One of the best places in the world to watch the lights from is from the sheltered coastal waters of western Norway, which are free of artificial light.
The Monumental Native American Valley
The Merrick Butte in Monument Valley Navajo Tribal Park, Utah, looks like something from an Old Western movie set. But although it’s served as the backdrop for many John Ford movies, it’s real. Arguably, the best experience is staying overnight then riding into the park with a Native American guide who can arrange a visit with local residents.
When there is a full moon, night excursions are particularly magical.
The Incomparable Dedication to Love
Completed in 1643, the Taj Mahal was built by the Mughal emperor Shah Jahan in memory of his third wife, Mumtaz Mahal. Forming part of the Golden Triangle, it stands in Uttar Pradesh, India.
Although it’s one of the most visited sites in the world, its beauty and intricacy is incomparable. It’s best enjoyed at sunrise or sunset when there are fewer tourists than normal.
The Mystical Caverns of New Mexico
Approximately 230 meters beneath cactus-studded rocky slopes in New Mexico, the US, lies Carlsbad Cavern, a wonderland of 117 caves formed as a result of sulphuric acid dissolving the surrounding limestone over millions of years.
The stalactites, stalagmites, and other rock formations can be viewed up close as you wander through the cavern – and there’s even an elevator for the 79-story ride back to ground level.
Magical African Moonbows Light the Sky
The Lunar Rainbow, also known as a “moonbow” and found at Victoria Falls in Zambia, Africa, is a rare natural phenomenon that occurs for only three days around the full moon during high-water season.
The period between April and August is the optimal time for catching a glimpse of this stunning display, and a great viewing point is on the banks of the Zambezi at Tongabezi.
Finding Tribulation between the Rainforest and the Sea
Cape Tribulation is a lush, green strip of coast located in the northernmost settlement of Queensland, Australia, and one of the few places in the world where the rainforest meets the sea – and furthermore, it’s accessible to travelers.
As a result, it’s one of the top sunset destinations in the world – visitors are able to rent a four-wheel-drive vehicle and explore the area at their leisure.
Facing the Ancient Rocks of the Middle East
The Rock Face City of Petra in Jordan was created by the Nabataeans, who settled in the area over 2,000 years ago. Originally a hub for the ancient silk and spice routes, it was only rediscovered just over 200 years ago.

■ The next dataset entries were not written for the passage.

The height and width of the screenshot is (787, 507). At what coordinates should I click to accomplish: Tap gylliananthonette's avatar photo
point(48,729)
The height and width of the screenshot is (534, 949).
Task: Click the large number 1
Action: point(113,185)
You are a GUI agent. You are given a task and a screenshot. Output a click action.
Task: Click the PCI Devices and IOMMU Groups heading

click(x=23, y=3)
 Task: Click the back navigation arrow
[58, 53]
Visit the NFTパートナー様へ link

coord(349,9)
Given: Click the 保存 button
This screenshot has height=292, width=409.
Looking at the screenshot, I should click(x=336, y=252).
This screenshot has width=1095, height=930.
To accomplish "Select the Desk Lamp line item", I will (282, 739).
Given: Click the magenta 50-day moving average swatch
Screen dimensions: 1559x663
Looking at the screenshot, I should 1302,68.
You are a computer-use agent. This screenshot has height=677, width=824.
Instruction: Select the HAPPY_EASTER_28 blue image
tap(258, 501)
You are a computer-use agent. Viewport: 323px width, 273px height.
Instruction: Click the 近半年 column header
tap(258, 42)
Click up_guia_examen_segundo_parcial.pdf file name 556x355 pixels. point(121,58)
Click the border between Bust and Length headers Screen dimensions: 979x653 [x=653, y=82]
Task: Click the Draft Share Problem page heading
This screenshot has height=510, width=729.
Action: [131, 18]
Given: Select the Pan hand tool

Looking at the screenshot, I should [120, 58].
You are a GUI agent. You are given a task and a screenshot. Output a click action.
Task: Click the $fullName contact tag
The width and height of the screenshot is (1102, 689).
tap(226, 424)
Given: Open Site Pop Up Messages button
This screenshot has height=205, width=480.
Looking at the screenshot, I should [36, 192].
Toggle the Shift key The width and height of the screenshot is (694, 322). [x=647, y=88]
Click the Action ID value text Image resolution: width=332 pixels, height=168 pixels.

The entrance to the city is through the Siq, a narrow gorge flanked on either side by 80-meter cliffs, and the first-century Treasury, which boasts fabulous carvings, stands at the end of the gorge.
Natural Phenomenon Formed over Millions of Years
Sunset in the Dolomites — which were recently declared a UNESCO World Heritage Site — causes a unique natural phenomenon known as Enrosadira, which turns the west-facing rock face red. Formed over 250 million years ago, the Dolomites were part of the earth’s tropical zone where coral, algae, fish, and mollusks collected on the seabed, mixing with magma from volcanic eruptions.
The elements have since sculpted the valleys, leaving the spectacular landscape that we see today.
Ruined Cornish Coastal Mines
The ruined mines in Cornwall, England, are the remnants of 3,000 engine houses built in the 18th and 19th centuries and were declared a UNESCO World Heritage Site in 2006.
Although the tin mines are now closed, visitors are able to walk along heritage trails, venture underground, pan for minerals and gems, or cycle along the 31-kilometer coastal trail known as the Cornwall Mineral Tramway.
Finding the Fairy Chimneys of Turkey
This remote area of Cappadocia in central Turkey is covered in what is referred to as “fairy chimneys” — volcanic peaks in which early settlers made homes, creating amazing rock-cut churches and other structures.
Visitors are able to trek around the chimneys, explore the caves of an underground city, or view the area from above in a hot air balloon or helicopter.
Migrating with the African Beasts
The Great Migration, which occurs annually in East Africa, is undoubtedly one of nature’s most spectacular displays – the sight of thousands of wild animals traveling across the seemingly endless plains is one to behold, reminding us of the great circle of life that we are all part of.
The optimal way to experience the Great Migration is through a mobile camp that moves to follow the animals each day.